Catz expects the backlog to grow even more after it signs its first Stargate contract. Stargate is a $500 billion joint venture with SoftBank and Open AI, among other tech partners, to build AI infrastructure.
However, for the fiscal fourth quarter, Oracle’s outlook fell short of estimates. Oracle anticipates revenue to increase 8% and 10%, but analysts were expecting 11% growth to $15.91 billion. Adjusted earnings are targeted at $1.61 to $1.65 per share, but analysts were anticipating $1.79 per share.
Several analysts lower their price targets
The Q3 earnings miss and tepid outlook caused a slew of analysts to lower Oracle’s price target.

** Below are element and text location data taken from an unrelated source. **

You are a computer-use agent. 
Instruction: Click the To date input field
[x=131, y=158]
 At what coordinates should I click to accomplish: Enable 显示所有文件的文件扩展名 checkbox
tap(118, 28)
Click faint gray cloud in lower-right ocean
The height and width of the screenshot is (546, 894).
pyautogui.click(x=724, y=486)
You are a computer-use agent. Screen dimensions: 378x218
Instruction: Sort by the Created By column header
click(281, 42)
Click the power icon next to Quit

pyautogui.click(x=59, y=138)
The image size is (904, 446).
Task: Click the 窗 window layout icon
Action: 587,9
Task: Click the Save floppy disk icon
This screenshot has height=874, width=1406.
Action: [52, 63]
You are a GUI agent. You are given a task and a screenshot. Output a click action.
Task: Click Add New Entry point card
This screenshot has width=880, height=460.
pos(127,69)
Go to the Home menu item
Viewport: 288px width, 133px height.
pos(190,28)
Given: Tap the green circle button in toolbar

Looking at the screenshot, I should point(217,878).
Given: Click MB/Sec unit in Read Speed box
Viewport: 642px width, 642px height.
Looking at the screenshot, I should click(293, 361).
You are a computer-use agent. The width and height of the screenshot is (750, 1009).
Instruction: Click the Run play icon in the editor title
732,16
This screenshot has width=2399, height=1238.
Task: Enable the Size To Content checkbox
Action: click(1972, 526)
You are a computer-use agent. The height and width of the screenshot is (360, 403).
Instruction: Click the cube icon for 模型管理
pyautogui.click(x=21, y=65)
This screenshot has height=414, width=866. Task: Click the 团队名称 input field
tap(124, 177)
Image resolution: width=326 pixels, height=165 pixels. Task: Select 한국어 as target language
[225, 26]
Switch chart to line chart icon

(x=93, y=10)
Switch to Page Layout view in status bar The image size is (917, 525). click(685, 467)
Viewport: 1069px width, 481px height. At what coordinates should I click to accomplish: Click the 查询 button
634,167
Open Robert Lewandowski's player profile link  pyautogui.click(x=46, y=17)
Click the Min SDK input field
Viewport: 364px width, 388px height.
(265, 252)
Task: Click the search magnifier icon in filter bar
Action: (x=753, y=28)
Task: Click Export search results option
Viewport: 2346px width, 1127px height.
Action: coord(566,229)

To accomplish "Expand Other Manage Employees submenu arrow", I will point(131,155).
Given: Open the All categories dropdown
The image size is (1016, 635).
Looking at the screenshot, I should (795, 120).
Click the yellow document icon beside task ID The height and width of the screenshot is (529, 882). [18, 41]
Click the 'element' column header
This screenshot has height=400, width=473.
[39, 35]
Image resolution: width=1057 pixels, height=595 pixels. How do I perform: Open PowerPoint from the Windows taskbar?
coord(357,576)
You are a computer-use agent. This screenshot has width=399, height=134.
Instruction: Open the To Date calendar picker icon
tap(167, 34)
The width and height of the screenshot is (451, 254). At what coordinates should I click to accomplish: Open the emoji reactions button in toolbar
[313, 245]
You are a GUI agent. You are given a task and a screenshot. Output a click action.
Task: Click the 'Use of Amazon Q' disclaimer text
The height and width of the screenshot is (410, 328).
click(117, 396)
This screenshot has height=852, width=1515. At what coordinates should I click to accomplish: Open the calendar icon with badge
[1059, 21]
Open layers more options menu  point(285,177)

RBC Capital analyst Rishi Jaluria dropped Oracle (ORCL) price target by $20 to $145 on the revenue and earnings miss. Also, Jaluria said that with continued capacity constraints, Oracle will likely struggle to see meaningful earnings acceleration, according to the Fly.
Cantor Fitzgerald lowered its price target for Oracle by $39 to $175 but it maintains its buy rating. Analysts said Oracle’s adjusted earnings were in line with estimates, but revenue and free cash flow were below expectations. The lower price target considers higher execution risks of higher capital expenditures, as well as supply constraints and dependency on training revenues, the Fly reported.
Several other analysts also lowered their targets, including UBS, Barclays, Morgan Stanley, Stifel, Piper Sandler, Evercore, and BofA — the latter of which called its 2026 targets “a stretch.”
But even with the lower price targets, Oracle is rated as a consensus buy, with a $205 per share target. That would be 40% higher than its current share price.
Oracle stock is down 15% YTD, and its P/E has dropped to 34. Its forward P/E is considerably lower at 21. Oracle may not have met some of its lofty price targets, but it remains well-positioned for growth and looks like a solid option.